Find the line holding "How do I perform: Toggle" in the entries below. Give it again exactly, along with every line after it up to and including the line holding "Image resolution: width=759".

*** Supplied entries Section Begins ***

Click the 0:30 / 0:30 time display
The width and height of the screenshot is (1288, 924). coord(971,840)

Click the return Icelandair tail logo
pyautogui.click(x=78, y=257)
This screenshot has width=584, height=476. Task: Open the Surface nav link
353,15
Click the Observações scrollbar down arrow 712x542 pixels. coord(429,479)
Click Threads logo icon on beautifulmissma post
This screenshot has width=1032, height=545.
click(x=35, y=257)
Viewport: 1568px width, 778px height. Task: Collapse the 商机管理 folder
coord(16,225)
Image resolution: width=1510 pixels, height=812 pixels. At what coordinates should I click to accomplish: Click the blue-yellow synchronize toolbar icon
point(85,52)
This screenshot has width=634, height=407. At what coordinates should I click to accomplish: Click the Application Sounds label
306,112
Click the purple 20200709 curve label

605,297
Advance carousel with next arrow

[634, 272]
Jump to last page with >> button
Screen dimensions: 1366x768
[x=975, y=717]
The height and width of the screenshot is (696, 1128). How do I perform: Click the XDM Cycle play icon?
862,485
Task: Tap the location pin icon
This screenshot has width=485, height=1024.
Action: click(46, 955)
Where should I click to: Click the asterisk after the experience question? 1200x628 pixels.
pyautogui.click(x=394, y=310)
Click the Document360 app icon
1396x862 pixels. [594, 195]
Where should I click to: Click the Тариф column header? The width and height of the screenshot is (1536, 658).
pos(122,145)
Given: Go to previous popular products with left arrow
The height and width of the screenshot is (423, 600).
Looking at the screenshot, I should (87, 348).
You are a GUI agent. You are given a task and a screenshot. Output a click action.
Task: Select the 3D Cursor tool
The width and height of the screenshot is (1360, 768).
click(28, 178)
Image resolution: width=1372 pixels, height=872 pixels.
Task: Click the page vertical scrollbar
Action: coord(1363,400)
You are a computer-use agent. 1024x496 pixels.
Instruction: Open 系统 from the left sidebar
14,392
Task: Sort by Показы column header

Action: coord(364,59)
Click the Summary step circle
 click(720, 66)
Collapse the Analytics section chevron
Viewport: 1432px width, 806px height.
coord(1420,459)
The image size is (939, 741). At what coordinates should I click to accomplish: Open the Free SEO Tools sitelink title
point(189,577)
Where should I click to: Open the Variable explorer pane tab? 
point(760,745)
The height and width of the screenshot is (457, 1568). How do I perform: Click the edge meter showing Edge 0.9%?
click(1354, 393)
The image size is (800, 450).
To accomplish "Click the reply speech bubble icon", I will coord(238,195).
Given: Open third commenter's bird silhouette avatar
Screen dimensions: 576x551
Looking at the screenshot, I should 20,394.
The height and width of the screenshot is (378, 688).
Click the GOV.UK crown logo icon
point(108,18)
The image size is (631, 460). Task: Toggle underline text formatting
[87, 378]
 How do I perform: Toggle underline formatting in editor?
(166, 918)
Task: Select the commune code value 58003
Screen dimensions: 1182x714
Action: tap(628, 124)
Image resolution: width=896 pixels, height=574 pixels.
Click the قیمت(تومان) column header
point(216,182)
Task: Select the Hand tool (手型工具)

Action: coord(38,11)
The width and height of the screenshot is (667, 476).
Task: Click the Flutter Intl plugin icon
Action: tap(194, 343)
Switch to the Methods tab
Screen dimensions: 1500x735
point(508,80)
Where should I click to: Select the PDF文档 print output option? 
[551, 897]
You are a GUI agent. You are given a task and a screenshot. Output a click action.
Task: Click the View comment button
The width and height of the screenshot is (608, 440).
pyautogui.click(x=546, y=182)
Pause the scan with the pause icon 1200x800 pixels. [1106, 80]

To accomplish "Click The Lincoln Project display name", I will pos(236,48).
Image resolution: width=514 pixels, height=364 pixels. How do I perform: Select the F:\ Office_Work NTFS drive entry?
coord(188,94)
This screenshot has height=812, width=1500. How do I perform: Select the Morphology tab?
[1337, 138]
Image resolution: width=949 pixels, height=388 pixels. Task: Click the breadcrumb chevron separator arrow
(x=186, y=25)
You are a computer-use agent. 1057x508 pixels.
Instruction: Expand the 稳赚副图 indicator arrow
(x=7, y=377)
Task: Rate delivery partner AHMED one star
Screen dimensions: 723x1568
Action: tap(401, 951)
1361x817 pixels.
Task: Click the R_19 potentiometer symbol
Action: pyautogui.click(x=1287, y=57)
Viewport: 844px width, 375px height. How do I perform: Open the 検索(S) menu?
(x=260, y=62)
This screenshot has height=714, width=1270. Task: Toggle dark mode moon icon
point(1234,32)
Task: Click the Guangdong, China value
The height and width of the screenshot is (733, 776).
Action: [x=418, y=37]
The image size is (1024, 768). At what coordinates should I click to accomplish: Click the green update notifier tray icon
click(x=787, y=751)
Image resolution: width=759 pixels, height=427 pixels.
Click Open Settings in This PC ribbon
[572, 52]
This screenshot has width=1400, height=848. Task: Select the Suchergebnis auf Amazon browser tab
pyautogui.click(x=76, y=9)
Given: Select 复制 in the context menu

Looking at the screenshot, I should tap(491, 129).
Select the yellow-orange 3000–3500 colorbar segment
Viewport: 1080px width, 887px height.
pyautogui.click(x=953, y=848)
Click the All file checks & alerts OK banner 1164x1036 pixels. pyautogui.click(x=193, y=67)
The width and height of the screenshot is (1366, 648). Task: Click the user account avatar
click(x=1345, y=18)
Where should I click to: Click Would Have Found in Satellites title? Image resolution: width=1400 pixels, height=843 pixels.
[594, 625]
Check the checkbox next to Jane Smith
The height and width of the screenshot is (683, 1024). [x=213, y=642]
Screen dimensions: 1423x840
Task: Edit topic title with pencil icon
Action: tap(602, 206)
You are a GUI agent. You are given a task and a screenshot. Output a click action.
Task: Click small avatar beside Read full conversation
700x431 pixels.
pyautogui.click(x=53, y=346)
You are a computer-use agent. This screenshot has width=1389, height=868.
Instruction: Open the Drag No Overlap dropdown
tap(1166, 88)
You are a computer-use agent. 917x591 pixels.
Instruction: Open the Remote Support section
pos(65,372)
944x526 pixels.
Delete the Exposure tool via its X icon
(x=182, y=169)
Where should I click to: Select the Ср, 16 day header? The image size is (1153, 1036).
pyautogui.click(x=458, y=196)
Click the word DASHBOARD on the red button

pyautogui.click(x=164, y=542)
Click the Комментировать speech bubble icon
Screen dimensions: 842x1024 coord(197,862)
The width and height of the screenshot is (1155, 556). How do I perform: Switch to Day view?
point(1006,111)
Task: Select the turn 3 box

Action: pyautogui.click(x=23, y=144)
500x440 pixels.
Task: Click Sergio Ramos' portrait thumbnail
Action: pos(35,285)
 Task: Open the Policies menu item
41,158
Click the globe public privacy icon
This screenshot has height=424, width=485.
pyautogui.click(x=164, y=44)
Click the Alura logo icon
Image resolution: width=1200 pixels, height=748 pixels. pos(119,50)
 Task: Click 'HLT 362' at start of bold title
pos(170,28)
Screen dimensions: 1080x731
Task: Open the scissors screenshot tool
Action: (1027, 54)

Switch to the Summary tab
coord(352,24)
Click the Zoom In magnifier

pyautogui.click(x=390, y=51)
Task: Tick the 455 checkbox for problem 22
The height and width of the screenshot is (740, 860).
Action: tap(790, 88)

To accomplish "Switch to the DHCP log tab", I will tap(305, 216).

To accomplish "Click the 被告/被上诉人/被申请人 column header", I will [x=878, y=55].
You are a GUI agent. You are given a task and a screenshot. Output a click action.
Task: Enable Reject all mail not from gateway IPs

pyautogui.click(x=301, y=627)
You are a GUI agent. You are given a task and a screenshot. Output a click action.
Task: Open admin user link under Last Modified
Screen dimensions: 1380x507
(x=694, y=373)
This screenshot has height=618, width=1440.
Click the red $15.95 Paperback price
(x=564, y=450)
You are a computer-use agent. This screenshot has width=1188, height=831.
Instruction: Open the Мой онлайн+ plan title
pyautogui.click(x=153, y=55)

*** Supplied entries Section Ends ***

■ Exercise response:
 How do I perform: Toggle underline formatting in editor?
(166, 918)
Task: Select the commune code value 58003
Screen dimensions: 1182x714
Action: tap(628, 124)
Image resolution: width=896 pixels, height=574 pixels.
Click the قیمت(تومان) column header
point(216,182)
Task: Select the Hand tool (手型工具)

Action: coord(38,11)
The width and height of the screenshot is (667, 476).
Task: Click the Flutter Intl plugin icon
Action: tap(194, 343)
Switch to the Methods tab
Screen dimensions: 1500x735
point(508,80)
Where should I click to: Select the PDF文档 print output option? 
[551, 897]
You are a GUI agent. You are given a task and a screenshot. Output a click action.
Task: Click the View comment button
The width and height of the screenshot is (608, 440).
pyautogui.click(x=546, y=182)
Pause the scan with the pause icon 1200x800 pixels. [1106, 80]

To accomplish "Click The Lincoln Project display name", I will pos(236,48).
Image resolution: width=514 pixels, height=364 pixels. How do I perform: Select the F:\ Office_Work NTFS drive entry?
coord(188,94)
This screenshot has height=812, width=1500. How do I perform: Select the Morphology tab?
[1337, 138]
Image resolution: width=949 pixels, height=388 pixels. Task: Click the breadcrumb chevron separator arrow
(x=186, y=25)
You are a computer-use agent. 1057x508 pixels.
Instruction: Expand the 稳赚副图 indicator arrow
(x=7, y=377)
Task: Rate delivery partner AHMED one star
Screen dimensions: 723x1568
Action: tap(401, 951)
1361x817 pixels.
Task: Click the R_19 potentiometer symbol
Action: pyautogui.click(x=1287, y=57)
Viewport: 844px width, 375px height. How do I perform: Open the 検索(S) menu?
(x=260, y=62)
This screenshot has height=714, width=1270. Task: Toggle dark mode moon icon
point(1234,32)
Task: Click the Guangdong, China value
The height and width of the screenshot is (733, 776).
Action: [x=418, y=37]
The image size is (1024, 768). At what coordinates should I click to accomplish: Click the green update notifier tray icon
click(x=787, y=751)
Image resolution: width=759 pixels, height=427 pixels.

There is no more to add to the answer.